On August 1, 1981, Klaus-Peter Braun was deployed to the command post of his border company ( FüSt. Rustenfelde ) in the night elevator to manage border security ( GSi ) in the section of his company. The 24-year-old Roland H. and probably the alarm group were under his control at the command post. The command post was located on an observation tower and equipped with a map table and communications equipment. These larger towers have 3 stories and a larger footprint than normal observation towers. Down in the tower is a toilet and a news room. On the middle floor there are two double bunk beds for the alarm group. This usually consists of 4 soldiers. The actual command post is located on the top floor. From here a professional soldier, usually an officer, leads the border section. At 11:35 p.m. the border signal fence (GSZ) in the hinterland was triggered , whereupon the alarm group left the command post with appropriate orders. It is said that Roland H. duly took his weapon out of the weapon rack to go downstairs with the alarm group. There the alarm group left the command post. Roland H. should then lock the building from the inside and come back to his post leader. Klaus-Peter Braun and Roland H. were now alone. Soldier Roland H. fired three shots at Braun, one of which "penetrated the apex of the heart, opened the lungs, stomach, pancreas and the aorta in the abdomen [...], which led to immediate death". Roland H. left the observation tower, ran straight to the border fence and climbed over it with the help of his carrying frame . Klaus-Peter Braun was buried in his hometown of Bleicherode .

Work-up

Posthumously Braun was promoted to ensign . In the GDR u. a. a clubhouse in Bleicherode named after him.

On 23 July 1982, the condemned Military High Court Leipzig the perpetrators in absentia for murder to life imprisonment . The defendant's defense counsel was Friedrich Wolff . Through investigations by the Forensic Medicine Institute at the University of Jena , the prosecution tried to prove that the gunshot channel of the fatal shot (from the front, diagonally downwards) could only come about through a shot by the standing perpetrator at Braun, who was sitting at the card table, but not in the scuffle, as this was presented in the proceedings in West Germany.

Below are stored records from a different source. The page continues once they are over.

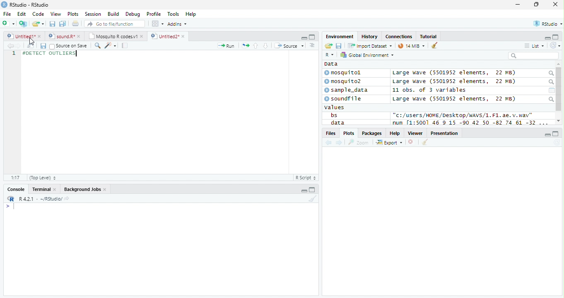  I want to click on History, so click(370, 36).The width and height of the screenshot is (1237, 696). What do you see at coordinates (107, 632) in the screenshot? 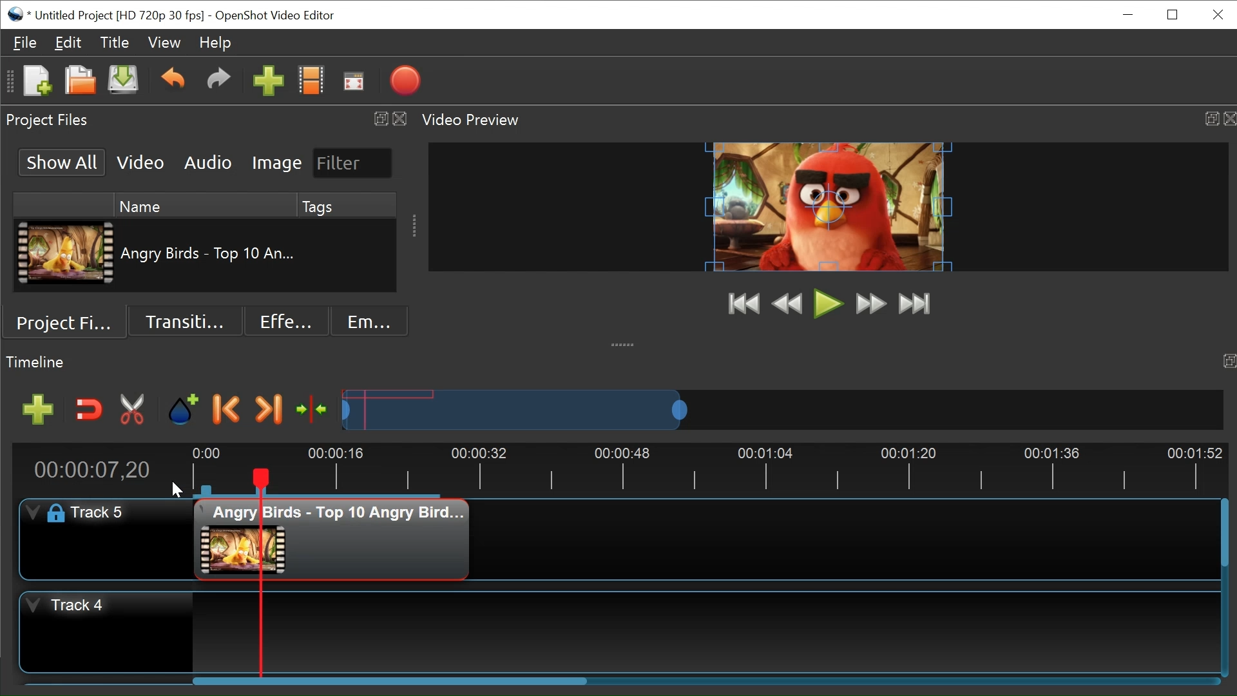
I see `Track Header` at bounding box center [107, 632].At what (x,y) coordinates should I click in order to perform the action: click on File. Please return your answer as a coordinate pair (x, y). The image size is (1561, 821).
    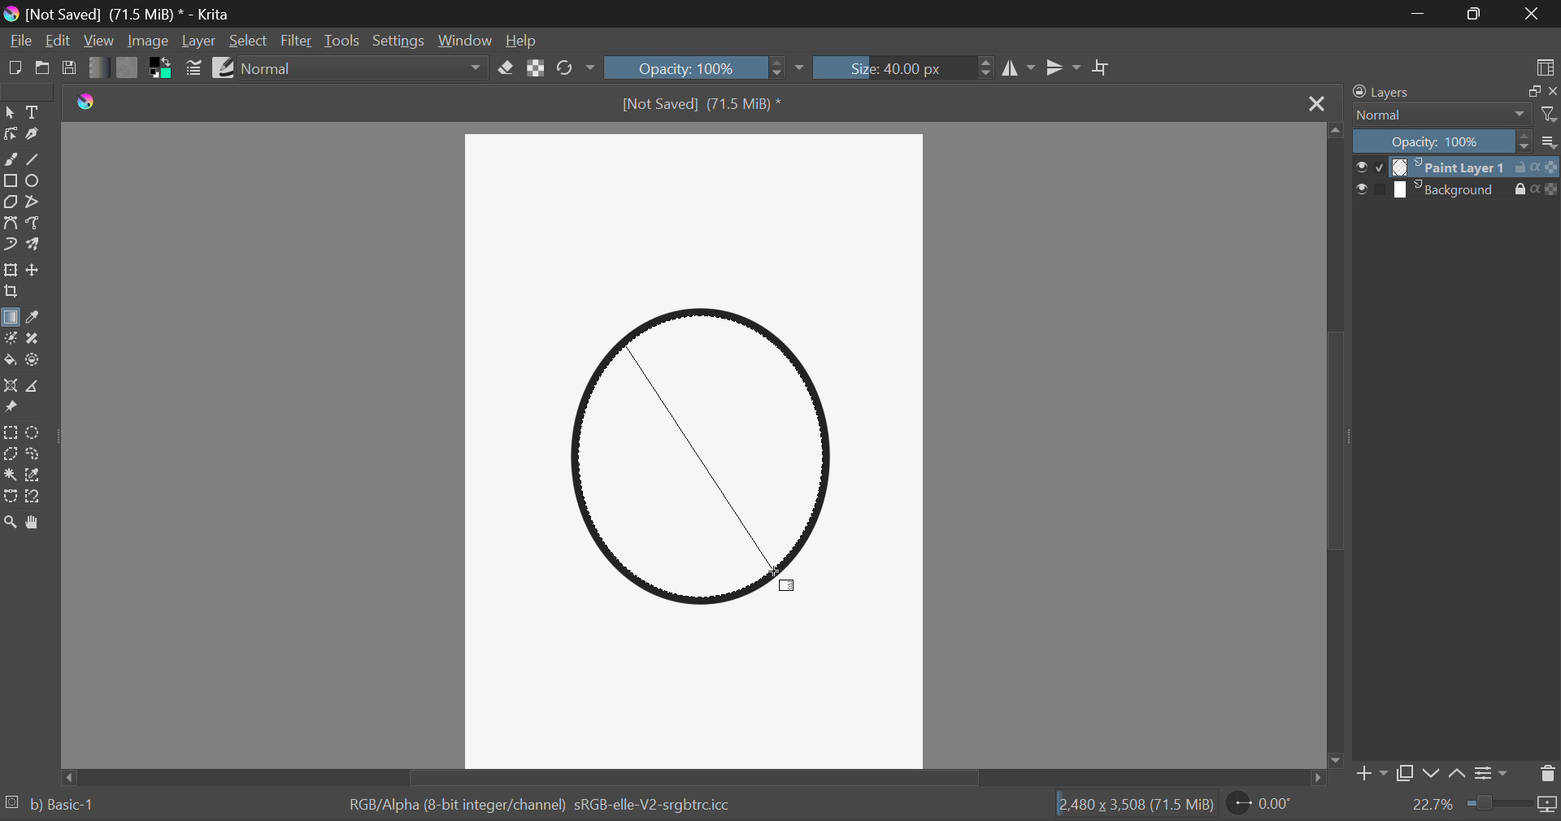
    Looking at the image, I should click on (19, 41).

In 1983, the condemned District Court Göttingen Roland H. for manslaughter to imprisonment of one year, the probation was suspended. At the trial, the perpetrator stated that he threatened the unarmed Braun with a Kalashnikov and announced that he would flee . Thereupon Braun came up to him and held the gun barrel, whereupon three shots were released. The court followed suit.

literature

  • Friedrich Wolff : Lost processes 1953-1998: my defenses in political proceedings Nomos, Baden-Baden 1999, ISBN 3-7890-6001-1 . (In it Chapter 29: The Death of Sergeant Braun , p. 177ff.)

Web links

Commons : Klaus-Peter Braun  - Collection of images, videos and audio files

Individual evidence

  1. a b The eyes wet with anger . In: Der Spiegel No. 28/1991 of July 8, 1991, pp. 109-110
  2. In: Neue Justiz , Volume 37, No. 1 (1983), pp. 277f. ISSN  0028-3231 .
  3. Regional Court of Göttingen, file number 6 JS 648/81 - 18/83 II.